Supplied information Block Start

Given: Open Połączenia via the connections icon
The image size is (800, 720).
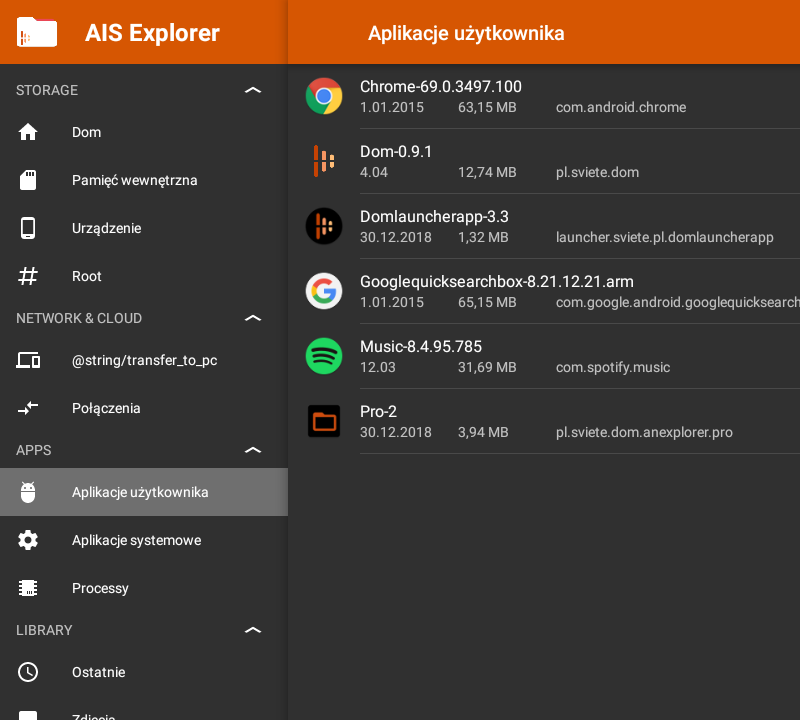Looking at the screenshot, I should (28, 408).
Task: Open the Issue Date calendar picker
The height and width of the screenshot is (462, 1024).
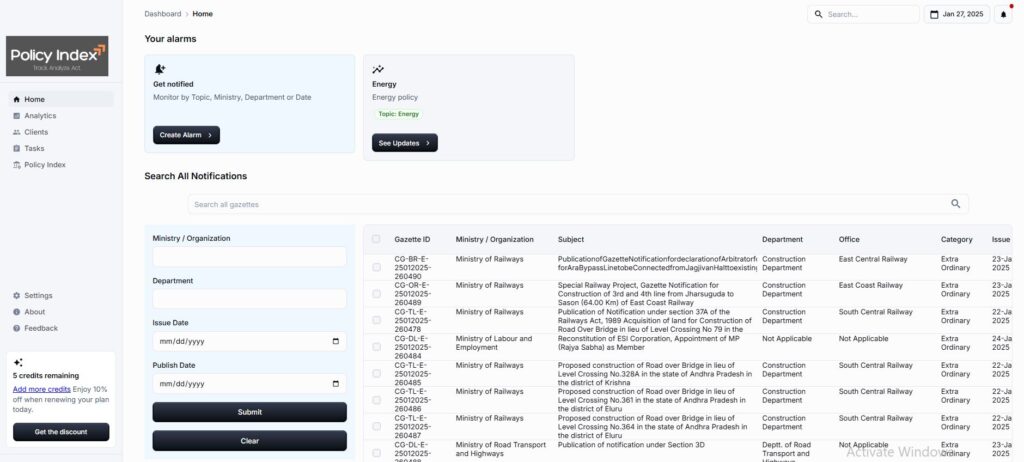Action: 334,341
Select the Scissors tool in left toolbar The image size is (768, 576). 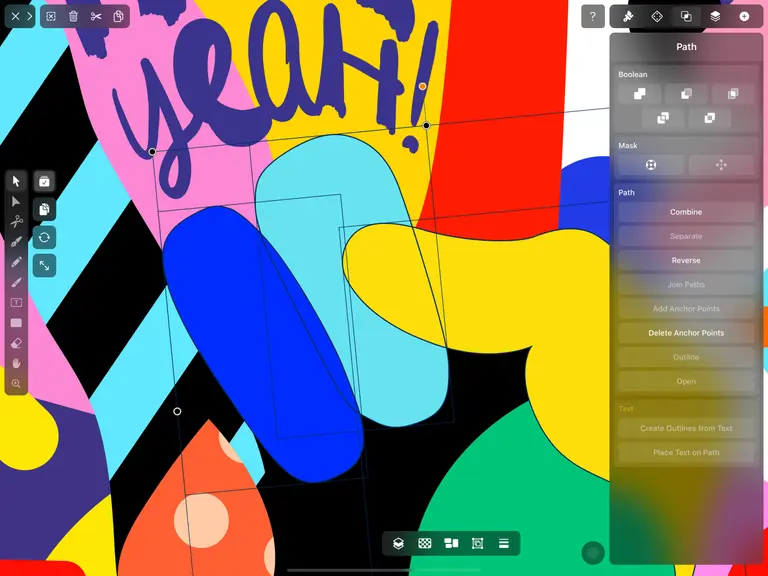(x=16, y=222)
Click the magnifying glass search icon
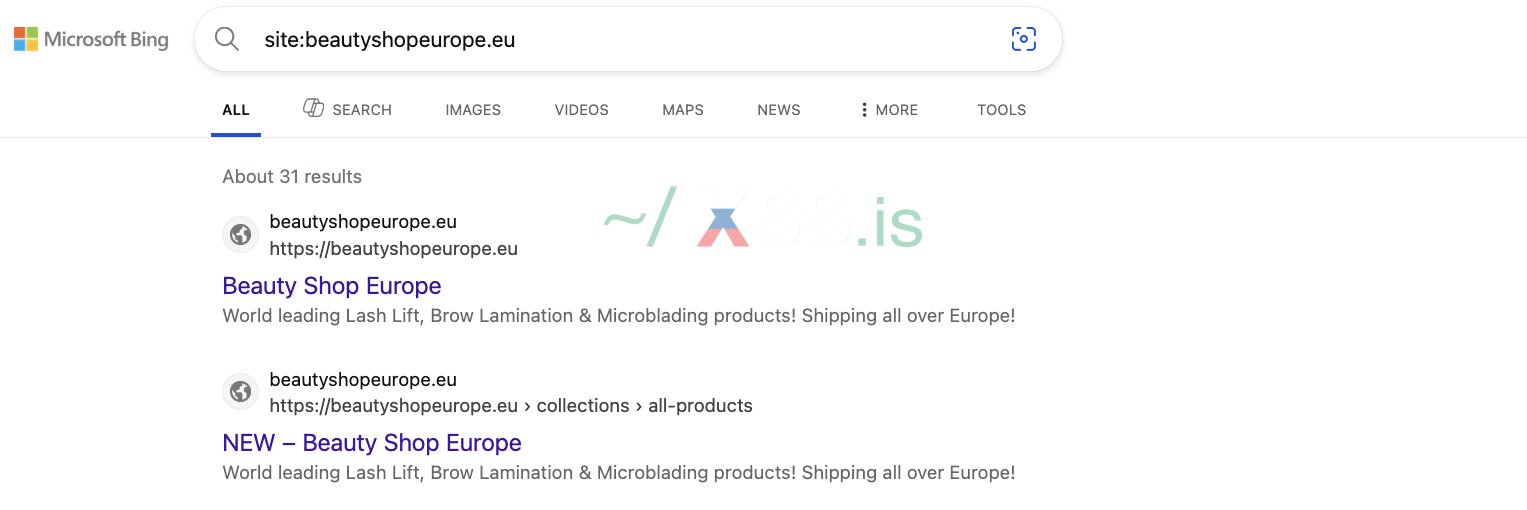Viewport: 1527px width, 510px height. 227,40
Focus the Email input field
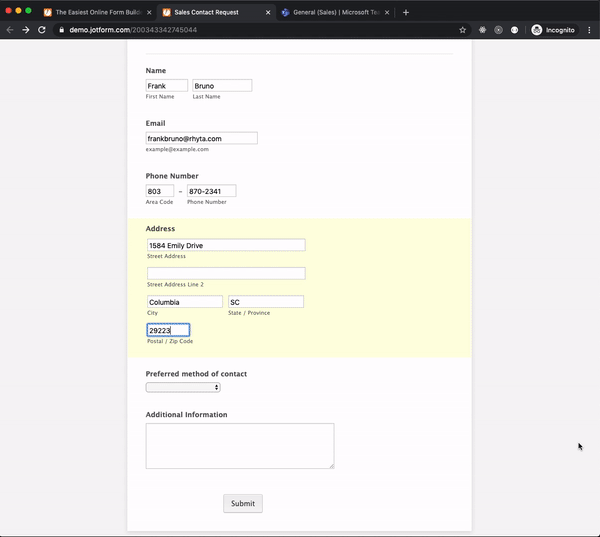 (201, 138)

Supplied information Block End

**Work item:**
Among the lines above, list those that contain the word "Open".

**Answer for the task:**
Given: Open Połączenia via the connections icon
Task: Open the Issue Date calendar picker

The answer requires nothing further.